On Non-Revenue Generating Units:
The report identified multiple units that were non-revenue generating, including: Houses 4/149, 4/149A and 4/149B — occupied by KIWASCO, whose headquarters were constructed on these sites; Houses 8/148 and 8/148A — occupied by the Governor’s security detail; Houses 8/208A and 8/208B — used by the County First Lady as offices; and Houses 8/258A through 8/259D — found to belong to NSSF and since demolished for modern housing construction. These units generate no rental income to the county.
On Senior County Employees in Default:
The report explicitly states that a significant number of county government employees in higher ranks, including County Executive Committee Members, have been unwilling to pay rent; that despite repeated follow-ups, many either ignore communication or remain non-responsive to official correspondence; and that this creates substantial challenges in enforcing tenancy obligations. Some tenants making payments through payroll check-off deductions continue to show arrears in their accounts, indicating gaps in remittance reconciliation between the payroll office and the rent accounts.
Findings
The committee found that the Property Management Progress Report dated 3rd May 2026 confirmed that Charcon Properties Limited was, throughout the reporting period, unable to enforce rent collection against a significant proportion of tenants, including senior county government employees and elected officials — and that this failure was compounded by unresolved ownership disputes, the non-availability of updated Finance Act rates, inadequate maintenance of managed properties, and a structural reconciliation deficit between Charcon’s accounts and the Revenue Board’s collection records.

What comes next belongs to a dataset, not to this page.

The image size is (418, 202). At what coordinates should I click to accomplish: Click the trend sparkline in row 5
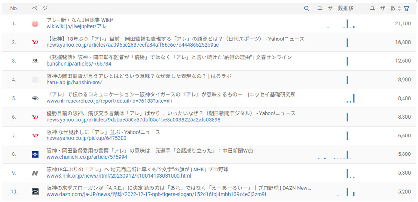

The committee further finds that Charcon’s letter dated 20th November 2025 to Mr David Nandi requesting rent payment slips for September and October 2025 is direct evidence that the managing agent did not have a complete and current picture of rent collected and remitted to the county — a fundamental failure of agency accountability.

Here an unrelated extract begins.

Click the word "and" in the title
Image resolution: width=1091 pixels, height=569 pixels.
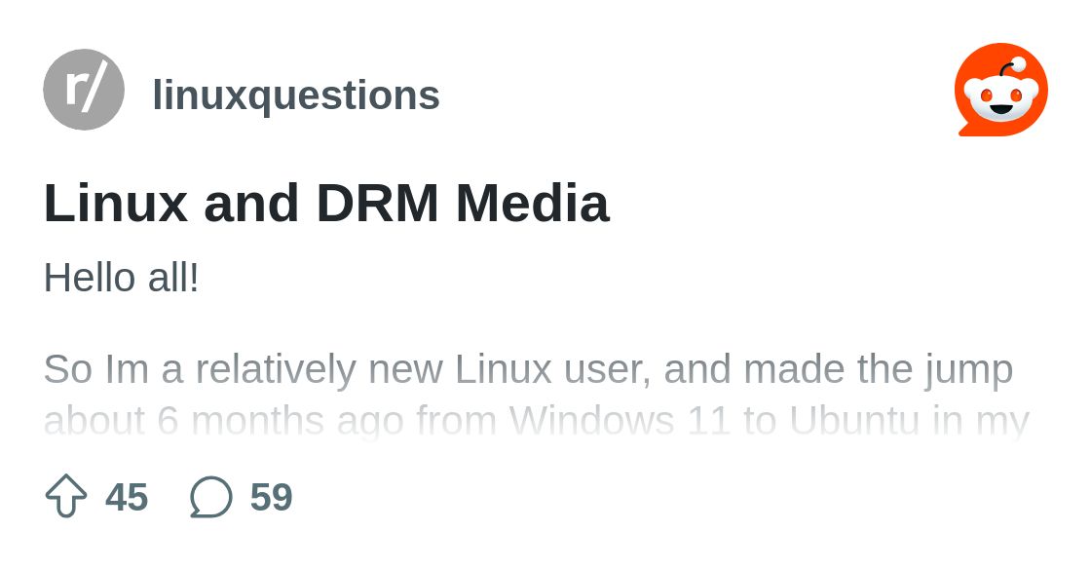[251, 204]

The committee found that property rent revenue collapsed by sixty-nine point eight per cent (69.8%) in FY 2024/25, representing a loss of Kshs 14,263,595 against the prior year’s collections. This collapse occurred during the period of Charcon Properties Limited’s engagement as managing agent.
As at April 2026, cumulative rent arrears across the managed portfolio stand at approximately Kshs 7,810,660, with a cumulative collection rate of approximately fifteen per cent (15%) over the fourteen-month reporting period.